Announcing Adewale Kolawole John and Nengi Nelson as Recipients of the 2026 Finnish-Nigerian Peer Mentoring Residency Programme at Villa Karo

Announcing Adewale Kolawole John and Nengi Nelson as Recipients of the 2026 Finnish-Nigerian Peer Mentoring Residency Programme at Villa Karo

In November 2025, Guest Artists Space Foundation (G.A.S.) and Yinka Shonibare Foundation (Y.S.F.), partnered to launch  the Finnish-Nigerian Peer Mentoring Residency Programme at Villa Karo’s centre in Grand-Popo, Benin. The programme provides an immersive cross-cultural experience where Finnish and Nigerian visual artists live, work, and learn together, offering two fully funded, eight-week residencies to G.A.S. alumni based and actively working in Nigeria.

 

The selection process was made through a closed-call via our Nigerian alumni network in which ten candidates were identified based on the strength of their practices and their alignment with the objectives of the programme. The candidates were subsequently invited to submit applications for final consideration. Final selections were made by Belinda Holden, CEO of Yinka Shonibare Foundation (Y.S.F.), and Moni Aisida, Executive Director of Guest Artists Space Foundation (G.A.S.).

 

Today, we are pleased to announce the recipients of this opportunity: Adewale Kolawole John, an Ibadan-based visual artist and Nengi Nelson, a Lagos-based freelance photographer and visual storyteller.

 

Over the course of the programme, the selected participants will be paired with a Finnish artist, with both undertaking the residency together at Villa Karo. They will engage in facilitated sessions, informal studio exchanges, and joint activities with other residents, with opportunities for workshops, excursions, and local networking. Throughout the residency, each artist alternates between mentor and mentee roles to foster mutual growth. The programme will conclude with a public presentation of their work through an exhibition, talk, performance, or other event offering audiences a window into the outcomes of the residency.

 

This initiative reflects G.A.S. and Y.S.F.’s ongoing commitment to supporting and engaging their alumni through international exchange, residencies and collaborative opportunities.

 


 

About the Recipients

 

Adewale Kolawole

Adewale Kolawole John is a visual artist born and raised in Ibadan, Nigeria.
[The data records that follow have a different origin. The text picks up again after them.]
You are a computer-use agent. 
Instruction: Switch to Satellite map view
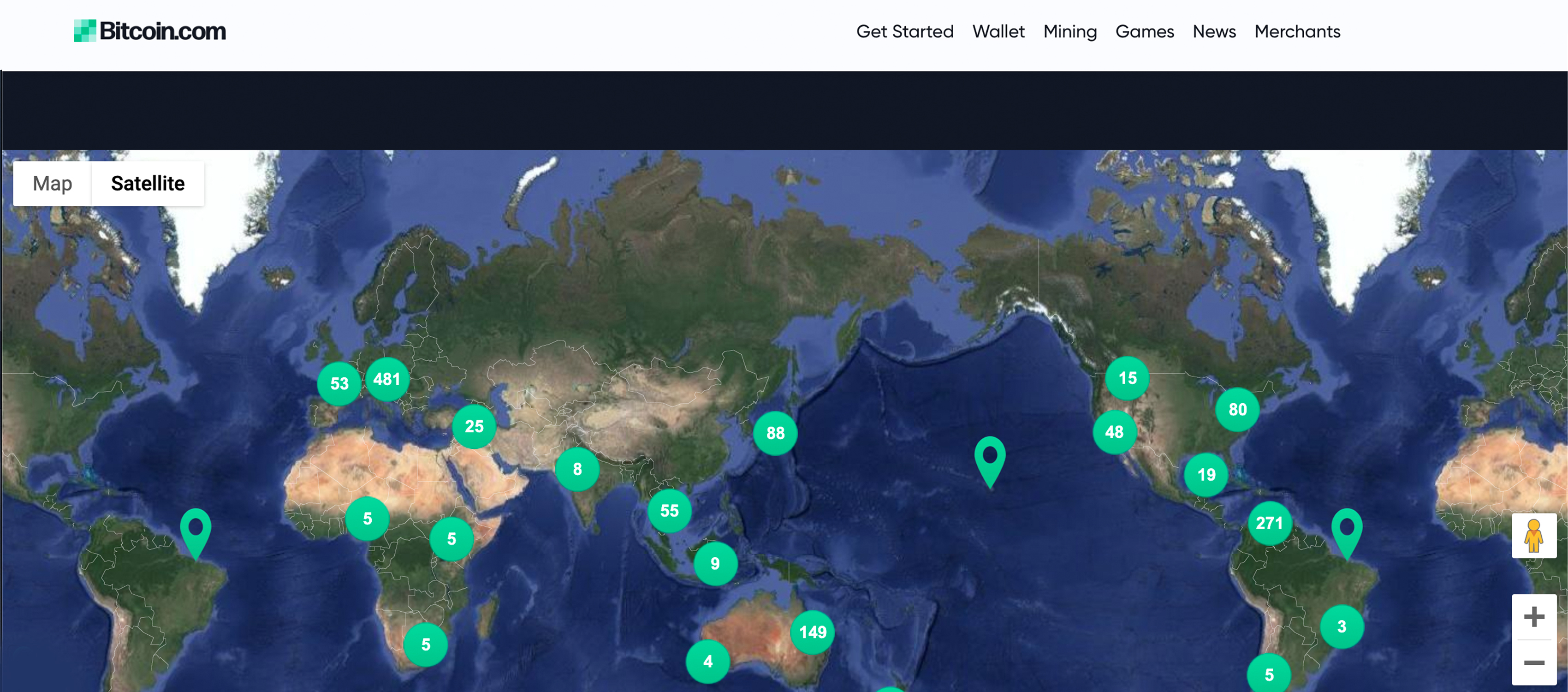coord(147,183)
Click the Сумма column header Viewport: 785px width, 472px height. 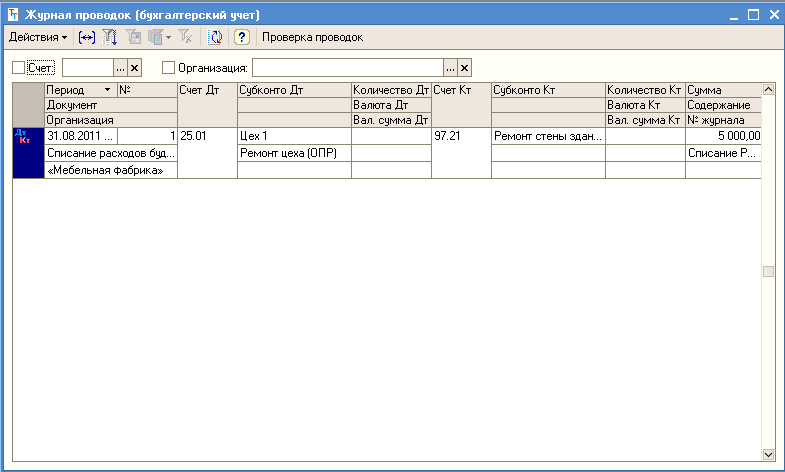[x=722, y=90]
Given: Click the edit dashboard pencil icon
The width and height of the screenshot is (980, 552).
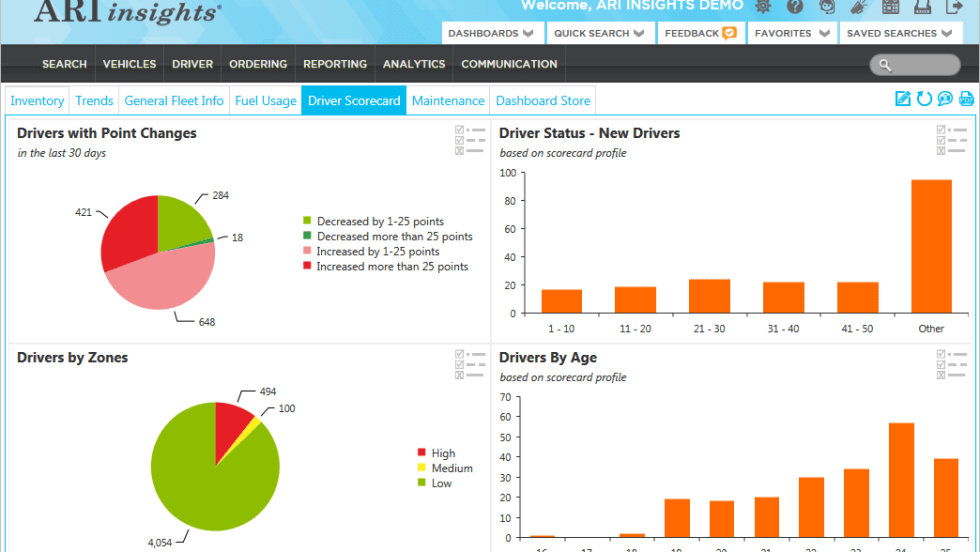Looking at the screenshot, I should point(903,98).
His practice is rooted in an exploration of Yoruba traditional music, with a particular focus on juju and its cultural legacies. Through painting, he creates rich, textured portraits that often depict Yoruba musicians in traditional clothing, capturing not only their likeness but also the spirit and atmosphere of the sounds they produce. Adewale’s work is deeply informed by archival research and personal encounters with music, record sleeves, and performance histories, which he translates into layered compositions on canvas. By drawing inspiration from Yoruba soundscapes, he situates his practice at the intersection of memory, heritage, and contemporary visual expression.

 

Photo of Adewale Kolawole. Image courtesy of L.Ogunde photography

 

Nengi Nelson

Nengi Nelson is a Lagos-based freelance Photographer and visual storyteller. She explores identity, choice, vulnerability and social acceptance in her works. For her, identity serves as a means to introspect and question ‘’being’’ beyond social norms, especially in African spaces. She explores choice, how humans decide who they become and the factors that permit identity in individuals.

 

Photo of Nengi Nelson. Image courtesy of G.A.S. Foundation.

 


 

About Villa Karo

Located in Grand-Popo, Benin, Villa Karo has established a reputation as a vibrant Finnish-West African cultural hub that fosters cross-cultural exchange and co-creation among creative professionals across disciplines. Villa Karo provides accommodation, communal spaces, a museum with an exhibition space, a lively cultural programme and professional support to artists in residency. The activities take place in a calm rural setting ideal for intimate, sustained creative exchange.

Villa Karo’s location in Grand-Popo enables meaningful exposure to the rich cultural heritage of South Benin and its local communities. It offers opportunities for residency artists to explore one of the largest animist religions in the world, the vodun, that is a deeply rooted, complex spiritual system with profound cultural and social significance in everyday life of Grand-Popo. The worldview of vodun culture sits in sharp contrast with the modern industrialised ways of life, with its intimate links to ancestors and nature. Its ritual symbolism offers rich inspiration for visual artists seeking to explore questions of identity, cosmology and even new definitions of progress.